Frederick Ma Si-hang (center), chairman of the Education University of Hong Kong’s management council, Stephen Cheung Yan-leung (second right), the university’s president, and other leaders of the EdUHK pose for a photo on Tuesday. (Li Bingcun / China Daily)
The Education University of Hong Kong — the city’s only university dedicated to cultivating teachers — has identified life education for children and teenagers as a prioritized area of work.
The university’s president Stephen Cheung Yan-leung said on Tuesday the institution will try to localize related courses of Taiwan and other regions or pioneering countries in this area. The university will also conduct educational programs in primary and middle schools in Hong Kong to help students form a positive attitude toward life.
The EdUHK plans to invite government officials, lawmakers and prominent educators to discuss how to better conduct life education in primary and middle schools
Stephen Cheung Yan-leung
president of the Education University of Hong Kong
Cheung said the EdUHK plans to invite government officials, lawmakers and prominent educators to discuss how to better conduct life education in primary and middle schools.
Besides, the university will strengthen training on life education for students who aim to be teachers.
The EdUHK has already added a three-credit course — Positive and Values Education — to strengthen students’ ability to overcome adversity. This could also help some prospective teachers spread positive energy among children and teenagers in their future work, the university said.

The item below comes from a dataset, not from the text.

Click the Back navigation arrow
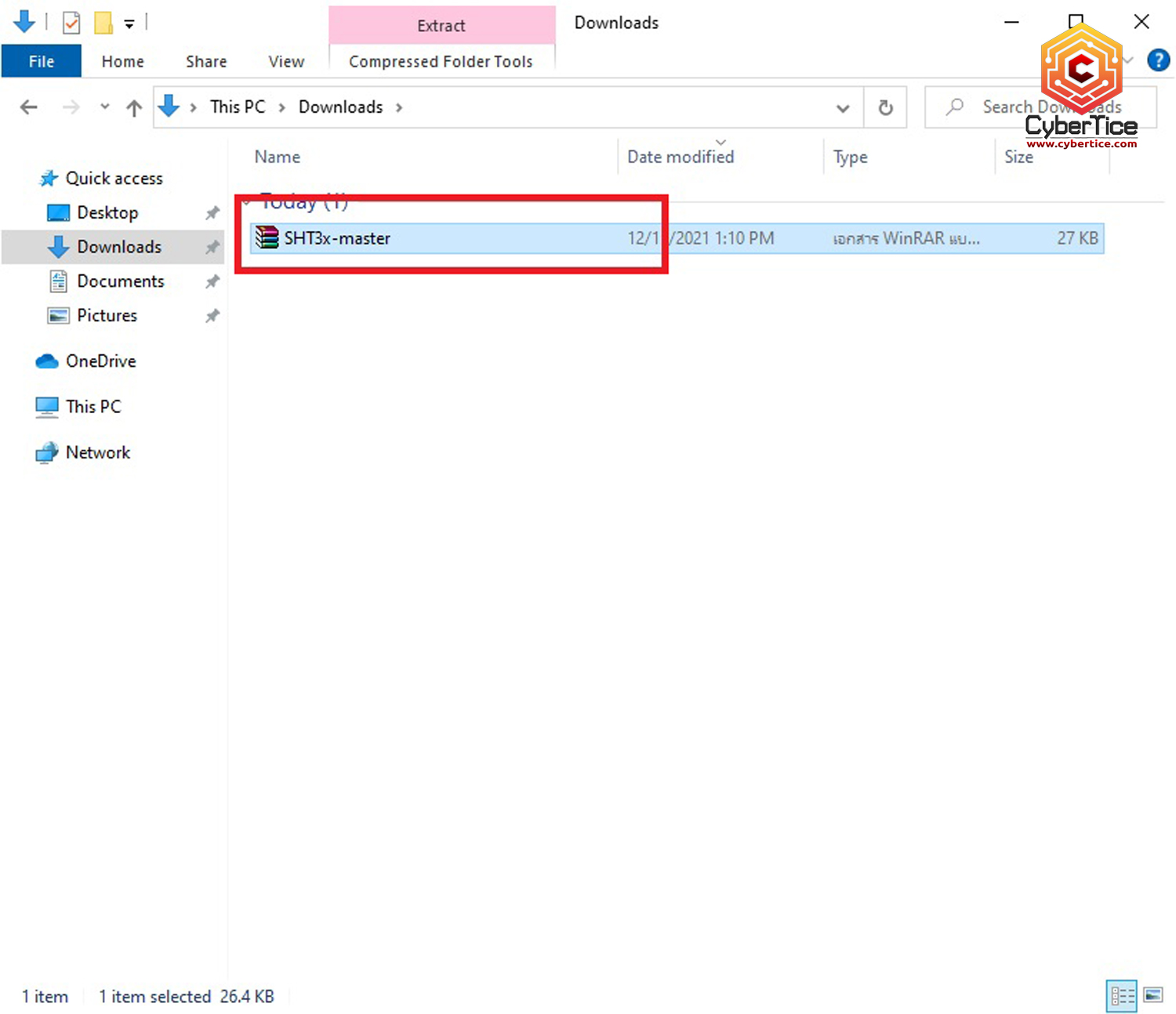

According to a survey conducted by the Center for Suicide Research and Prevention at the University of Hong Kong, the estimated suicide rate among teenagers aged 15 to 24 rose from 8.3 per 100,000 people in 2012 to 9.5 in 2016.
Speaking at a Spring Festival gathering at EdUHK, Cheung said the university will continue to support education on science, technology, engineering and mathematics (STEM) in line with the Hong Kong government’s emphasis on innovation-driven development.
The university will keep backing local educational institutions in conducting STEM education on the training of teachers, course settings, teaching materials and methods, Cheung said.
He hopes to expand an educational program, which aims to inspire children’s digital creativity, to all primary schools in future.
Launched in 2016, the four-year program is expected to cover 100 teachers in 32 schools and 16,500 upper primary students in Hong Kong on computational thinking.
To provide enough support for these educational endeavors, the university will earmark an additional HK$150 million in the next three years to enhance its teaching and research ability, said Cheung.
He explained that part of the money will be invested in the global search for chair professors and professors, and in the research of knowledge transfers.
Chief Executive Carrie Lam Cheng Yuet-ngor pledged to support STEM education in her second Policy Address in October last year.
The Education Bureau has begun organizing training programs on STEM education for leadership and mid-level administrators at schools. The STEM Education Centre at Kowloon Tong, which is designated to promote STEM education, began operation last year and has developed various activities involving teachers and students.